“I believe surely that our Lord the Pope of Rome, the Bishops, and other Clergy, are established to guard the Christian Faith and punish those who are found wanting therein: but as for me, for my doings I submit myself only to the Heavenly Church—that is to say, to God, to the Virgin Mary, and to the Saints in Paradise. I firmly believe I have not wavered in the Christian Faith, nor would I waver.”
Article II. The Accused, not only this year, but from her infancy, and not only in your Diocese, Bishop, and your jurisdiction, Deputy, but also in many other places of this kingdom, hath done, composed, contrived and ordained a number of sacrileges and superstitions: she made herself a diviner; she caused herself to be adored and venerated; she hath invoked demons, and evil spirits; consulted them, associated with them, hath made and had with them compacts, treaties, and conventions, hath made use of them, hath furnished to others, acting in the same manner, aid, succour, and favour, and hath, in much, led them on to act like herself; she hath said, affirmed, and maintained that to act thus, to use witchcraft, divinations, superstitions, was not a sin, was not a forbidden thing, but, on the contrary, a thing lawful, to be praised, worthy of approval; also she hath led into these errors and evil doings a very great number of persons of divers estates, of both sexes, and hath imprinted on their hearts the most fatal errors. Jeanne hath been taken and arrested within the limits of your diocese of Beauvais, in the very act (flagrante delicto) of perpetrating all these misdoings.

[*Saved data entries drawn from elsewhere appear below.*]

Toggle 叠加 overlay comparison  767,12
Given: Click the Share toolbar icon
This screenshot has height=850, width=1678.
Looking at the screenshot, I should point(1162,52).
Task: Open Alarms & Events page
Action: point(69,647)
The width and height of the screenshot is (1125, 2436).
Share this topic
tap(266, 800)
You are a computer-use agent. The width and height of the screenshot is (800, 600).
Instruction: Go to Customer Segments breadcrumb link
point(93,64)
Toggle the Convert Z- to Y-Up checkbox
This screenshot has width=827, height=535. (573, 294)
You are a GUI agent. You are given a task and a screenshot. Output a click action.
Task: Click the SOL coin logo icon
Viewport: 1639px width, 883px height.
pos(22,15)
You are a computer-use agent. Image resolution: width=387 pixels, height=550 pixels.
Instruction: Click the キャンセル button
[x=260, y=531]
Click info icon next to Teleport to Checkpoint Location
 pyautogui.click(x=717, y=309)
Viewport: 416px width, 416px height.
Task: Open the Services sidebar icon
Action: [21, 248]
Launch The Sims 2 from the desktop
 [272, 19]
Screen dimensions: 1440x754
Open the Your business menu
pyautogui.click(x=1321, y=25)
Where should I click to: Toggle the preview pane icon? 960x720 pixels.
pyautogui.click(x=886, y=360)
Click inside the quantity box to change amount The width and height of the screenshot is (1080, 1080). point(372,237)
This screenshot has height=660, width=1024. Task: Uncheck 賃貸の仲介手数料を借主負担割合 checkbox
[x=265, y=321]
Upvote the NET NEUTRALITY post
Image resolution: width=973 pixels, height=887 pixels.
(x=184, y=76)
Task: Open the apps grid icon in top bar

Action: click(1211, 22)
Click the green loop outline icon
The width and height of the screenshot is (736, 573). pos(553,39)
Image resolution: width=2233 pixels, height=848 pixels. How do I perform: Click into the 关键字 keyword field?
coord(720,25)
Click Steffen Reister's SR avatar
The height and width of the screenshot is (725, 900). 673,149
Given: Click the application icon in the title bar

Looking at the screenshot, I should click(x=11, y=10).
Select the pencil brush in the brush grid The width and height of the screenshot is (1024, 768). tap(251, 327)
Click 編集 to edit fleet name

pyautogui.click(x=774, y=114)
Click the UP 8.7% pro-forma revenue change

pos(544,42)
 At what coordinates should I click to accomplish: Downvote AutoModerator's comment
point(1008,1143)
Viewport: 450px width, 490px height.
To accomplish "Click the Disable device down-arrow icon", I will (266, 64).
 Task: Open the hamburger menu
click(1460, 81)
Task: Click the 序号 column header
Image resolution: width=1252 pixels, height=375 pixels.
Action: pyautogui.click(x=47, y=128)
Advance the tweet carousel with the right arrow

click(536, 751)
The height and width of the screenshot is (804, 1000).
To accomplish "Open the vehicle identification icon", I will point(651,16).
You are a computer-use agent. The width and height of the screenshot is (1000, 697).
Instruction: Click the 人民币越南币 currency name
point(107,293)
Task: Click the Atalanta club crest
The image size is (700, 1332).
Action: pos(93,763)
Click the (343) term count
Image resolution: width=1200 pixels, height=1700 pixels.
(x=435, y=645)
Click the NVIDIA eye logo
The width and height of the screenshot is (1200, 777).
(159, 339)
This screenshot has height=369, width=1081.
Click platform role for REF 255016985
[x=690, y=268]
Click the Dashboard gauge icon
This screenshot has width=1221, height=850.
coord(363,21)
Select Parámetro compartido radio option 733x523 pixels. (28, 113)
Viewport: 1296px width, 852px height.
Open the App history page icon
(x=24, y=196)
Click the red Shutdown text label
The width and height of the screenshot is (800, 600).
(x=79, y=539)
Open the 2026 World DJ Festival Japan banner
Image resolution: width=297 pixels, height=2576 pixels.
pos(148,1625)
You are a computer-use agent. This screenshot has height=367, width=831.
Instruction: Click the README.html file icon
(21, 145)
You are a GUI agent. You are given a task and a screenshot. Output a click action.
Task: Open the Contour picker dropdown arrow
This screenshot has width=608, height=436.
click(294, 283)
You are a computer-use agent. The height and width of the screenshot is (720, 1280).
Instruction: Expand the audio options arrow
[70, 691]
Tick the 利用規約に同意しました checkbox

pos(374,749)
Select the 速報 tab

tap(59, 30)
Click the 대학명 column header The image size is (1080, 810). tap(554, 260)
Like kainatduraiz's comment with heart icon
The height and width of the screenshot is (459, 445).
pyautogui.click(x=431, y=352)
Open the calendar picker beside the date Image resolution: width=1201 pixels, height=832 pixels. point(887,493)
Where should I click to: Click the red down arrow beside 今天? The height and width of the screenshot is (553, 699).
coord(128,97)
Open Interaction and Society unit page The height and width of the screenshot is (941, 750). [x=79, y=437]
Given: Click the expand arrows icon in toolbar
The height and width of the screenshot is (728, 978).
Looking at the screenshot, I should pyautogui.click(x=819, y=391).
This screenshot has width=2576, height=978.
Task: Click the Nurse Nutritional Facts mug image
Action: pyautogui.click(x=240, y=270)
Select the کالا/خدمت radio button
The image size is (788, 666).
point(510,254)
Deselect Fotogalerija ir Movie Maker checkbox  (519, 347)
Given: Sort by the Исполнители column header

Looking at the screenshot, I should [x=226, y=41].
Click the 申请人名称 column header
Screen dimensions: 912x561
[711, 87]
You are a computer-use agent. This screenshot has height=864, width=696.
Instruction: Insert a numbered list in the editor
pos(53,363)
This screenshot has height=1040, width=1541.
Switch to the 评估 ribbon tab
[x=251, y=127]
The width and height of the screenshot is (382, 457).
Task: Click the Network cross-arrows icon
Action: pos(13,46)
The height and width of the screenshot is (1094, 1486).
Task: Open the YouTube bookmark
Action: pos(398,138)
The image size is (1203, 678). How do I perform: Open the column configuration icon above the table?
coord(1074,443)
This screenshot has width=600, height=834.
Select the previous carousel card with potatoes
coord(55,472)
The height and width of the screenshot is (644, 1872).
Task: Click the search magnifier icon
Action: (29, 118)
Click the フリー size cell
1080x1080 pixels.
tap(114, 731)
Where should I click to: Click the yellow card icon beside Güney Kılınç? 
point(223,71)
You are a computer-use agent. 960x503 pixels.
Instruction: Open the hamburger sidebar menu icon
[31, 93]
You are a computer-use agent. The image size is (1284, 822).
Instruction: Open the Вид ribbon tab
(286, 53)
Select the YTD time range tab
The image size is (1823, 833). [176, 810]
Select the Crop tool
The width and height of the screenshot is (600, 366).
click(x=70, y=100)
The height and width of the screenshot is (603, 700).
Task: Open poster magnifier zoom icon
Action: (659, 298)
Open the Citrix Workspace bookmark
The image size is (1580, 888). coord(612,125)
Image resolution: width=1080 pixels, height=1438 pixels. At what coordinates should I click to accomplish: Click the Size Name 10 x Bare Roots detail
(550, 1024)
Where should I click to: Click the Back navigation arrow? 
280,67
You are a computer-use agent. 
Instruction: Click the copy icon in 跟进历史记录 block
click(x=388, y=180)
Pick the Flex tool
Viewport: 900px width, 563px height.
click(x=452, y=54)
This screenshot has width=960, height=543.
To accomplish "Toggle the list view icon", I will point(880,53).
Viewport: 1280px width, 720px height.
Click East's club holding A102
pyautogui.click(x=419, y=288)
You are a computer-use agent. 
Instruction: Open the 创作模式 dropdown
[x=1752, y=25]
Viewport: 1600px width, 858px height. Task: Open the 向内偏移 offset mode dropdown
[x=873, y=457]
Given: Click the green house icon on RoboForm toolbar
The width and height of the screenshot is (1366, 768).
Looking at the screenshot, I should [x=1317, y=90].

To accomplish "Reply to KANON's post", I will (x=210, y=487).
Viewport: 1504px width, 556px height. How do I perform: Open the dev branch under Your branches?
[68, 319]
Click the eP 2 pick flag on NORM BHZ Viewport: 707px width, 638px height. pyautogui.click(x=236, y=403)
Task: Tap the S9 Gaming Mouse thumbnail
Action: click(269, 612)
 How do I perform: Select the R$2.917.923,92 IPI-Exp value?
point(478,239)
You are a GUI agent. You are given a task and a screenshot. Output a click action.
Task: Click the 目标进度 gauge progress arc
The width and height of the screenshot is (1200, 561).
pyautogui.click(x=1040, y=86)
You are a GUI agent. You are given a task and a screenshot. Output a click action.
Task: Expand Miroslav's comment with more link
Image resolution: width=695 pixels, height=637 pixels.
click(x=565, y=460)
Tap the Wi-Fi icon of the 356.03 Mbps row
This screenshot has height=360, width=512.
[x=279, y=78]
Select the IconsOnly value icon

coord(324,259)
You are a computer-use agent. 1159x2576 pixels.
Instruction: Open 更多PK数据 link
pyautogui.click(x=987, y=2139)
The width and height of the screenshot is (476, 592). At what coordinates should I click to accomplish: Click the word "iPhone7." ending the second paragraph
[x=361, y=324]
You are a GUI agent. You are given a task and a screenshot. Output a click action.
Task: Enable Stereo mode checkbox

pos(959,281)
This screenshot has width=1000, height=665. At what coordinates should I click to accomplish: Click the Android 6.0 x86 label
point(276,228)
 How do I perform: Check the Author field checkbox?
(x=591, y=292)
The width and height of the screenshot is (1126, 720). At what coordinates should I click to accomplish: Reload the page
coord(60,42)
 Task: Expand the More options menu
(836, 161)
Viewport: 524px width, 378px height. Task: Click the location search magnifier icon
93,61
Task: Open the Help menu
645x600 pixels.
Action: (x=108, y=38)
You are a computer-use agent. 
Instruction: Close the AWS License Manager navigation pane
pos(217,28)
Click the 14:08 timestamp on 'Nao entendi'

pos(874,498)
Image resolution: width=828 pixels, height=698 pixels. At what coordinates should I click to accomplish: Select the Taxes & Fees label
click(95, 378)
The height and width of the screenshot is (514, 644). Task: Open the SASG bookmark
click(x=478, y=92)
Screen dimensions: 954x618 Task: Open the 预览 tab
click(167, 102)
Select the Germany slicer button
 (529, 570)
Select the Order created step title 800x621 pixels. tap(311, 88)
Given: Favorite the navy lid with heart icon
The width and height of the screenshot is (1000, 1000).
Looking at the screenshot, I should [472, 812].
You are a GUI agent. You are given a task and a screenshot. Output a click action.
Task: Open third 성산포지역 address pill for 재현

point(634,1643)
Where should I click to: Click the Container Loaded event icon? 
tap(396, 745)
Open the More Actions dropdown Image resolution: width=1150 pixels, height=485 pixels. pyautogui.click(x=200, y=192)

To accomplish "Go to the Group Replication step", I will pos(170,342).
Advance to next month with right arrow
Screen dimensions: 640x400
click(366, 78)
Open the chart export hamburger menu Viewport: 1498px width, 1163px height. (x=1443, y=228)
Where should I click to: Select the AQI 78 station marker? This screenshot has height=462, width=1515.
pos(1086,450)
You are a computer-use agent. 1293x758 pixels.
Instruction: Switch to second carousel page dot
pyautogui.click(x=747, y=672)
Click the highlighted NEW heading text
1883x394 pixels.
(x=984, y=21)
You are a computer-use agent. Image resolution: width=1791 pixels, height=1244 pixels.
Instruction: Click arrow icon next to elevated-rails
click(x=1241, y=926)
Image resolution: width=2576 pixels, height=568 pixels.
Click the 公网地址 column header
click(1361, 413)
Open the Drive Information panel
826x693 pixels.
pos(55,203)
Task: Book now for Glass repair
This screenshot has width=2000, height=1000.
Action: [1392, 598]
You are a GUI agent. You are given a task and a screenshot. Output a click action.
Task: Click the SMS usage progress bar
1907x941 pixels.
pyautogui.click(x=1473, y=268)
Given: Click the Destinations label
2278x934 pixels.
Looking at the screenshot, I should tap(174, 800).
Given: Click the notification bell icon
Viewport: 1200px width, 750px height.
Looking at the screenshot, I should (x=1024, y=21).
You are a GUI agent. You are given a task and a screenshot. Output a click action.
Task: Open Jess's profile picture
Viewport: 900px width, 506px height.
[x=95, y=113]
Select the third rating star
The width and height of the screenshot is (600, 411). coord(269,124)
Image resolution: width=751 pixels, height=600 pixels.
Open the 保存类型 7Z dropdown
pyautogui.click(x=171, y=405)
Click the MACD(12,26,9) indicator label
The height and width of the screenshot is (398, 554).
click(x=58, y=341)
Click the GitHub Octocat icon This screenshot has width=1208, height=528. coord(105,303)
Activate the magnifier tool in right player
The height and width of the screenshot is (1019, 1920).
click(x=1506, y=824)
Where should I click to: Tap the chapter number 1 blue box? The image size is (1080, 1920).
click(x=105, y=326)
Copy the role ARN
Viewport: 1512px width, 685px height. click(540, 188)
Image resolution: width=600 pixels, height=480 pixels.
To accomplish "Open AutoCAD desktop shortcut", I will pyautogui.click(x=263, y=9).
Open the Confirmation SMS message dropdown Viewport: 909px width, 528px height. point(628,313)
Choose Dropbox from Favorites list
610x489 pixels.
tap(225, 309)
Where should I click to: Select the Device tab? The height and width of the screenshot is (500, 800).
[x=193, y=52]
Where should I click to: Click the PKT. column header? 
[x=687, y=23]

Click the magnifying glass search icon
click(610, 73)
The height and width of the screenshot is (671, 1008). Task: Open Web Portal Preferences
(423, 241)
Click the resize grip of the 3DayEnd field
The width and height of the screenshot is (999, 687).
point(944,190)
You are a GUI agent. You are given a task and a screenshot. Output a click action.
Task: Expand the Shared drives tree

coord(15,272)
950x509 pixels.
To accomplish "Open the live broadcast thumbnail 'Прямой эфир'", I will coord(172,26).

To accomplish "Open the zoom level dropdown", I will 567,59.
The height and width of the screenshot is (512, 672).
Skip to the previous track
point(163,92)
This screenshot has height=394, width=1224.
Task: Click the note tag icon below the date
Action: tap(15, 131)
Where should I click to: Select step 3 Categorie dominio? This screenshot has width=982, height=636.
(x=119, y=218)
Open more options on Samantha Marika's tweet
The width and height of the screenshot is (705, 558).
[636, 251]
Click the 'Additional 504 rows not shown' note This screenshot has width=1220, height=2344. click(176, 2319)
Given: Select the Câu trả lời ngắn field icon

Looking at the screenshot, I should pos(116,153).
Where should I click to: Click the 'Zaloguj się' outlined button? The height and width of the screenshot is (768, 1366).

“What have you to say to this Article?”
“I deny ever having used witchcraft, superstitious works, or divinations. As to allowing myself to be adored, if any kissed my hands and my garments, it was not my doing or by my wish; I sought to protect myself from it, and to prevent it as much as in me lay. And as for the rest of the Article, I deny it.”
Article III. The Accused hath fallen into many diverse and detestable errors which reek of heresy. She hath said, vociferated, uttered, published and inculcated within the hearts of the simple, false and lying propositions allied to heresy, even themselves heretical, contrary to our Catholic Faith and its principles, to Gospel rules, and to the Statutes established or approved by General Councils; propositions, contrary not only to the Divine Law but also to Canon and Civil Law; propositions scandalous, sacrilegious, contrary to good manners, offensive to pious ears: she hath furnished help, counsel and favour to the people who dogmatized, affirmed, or promulgated such propositions.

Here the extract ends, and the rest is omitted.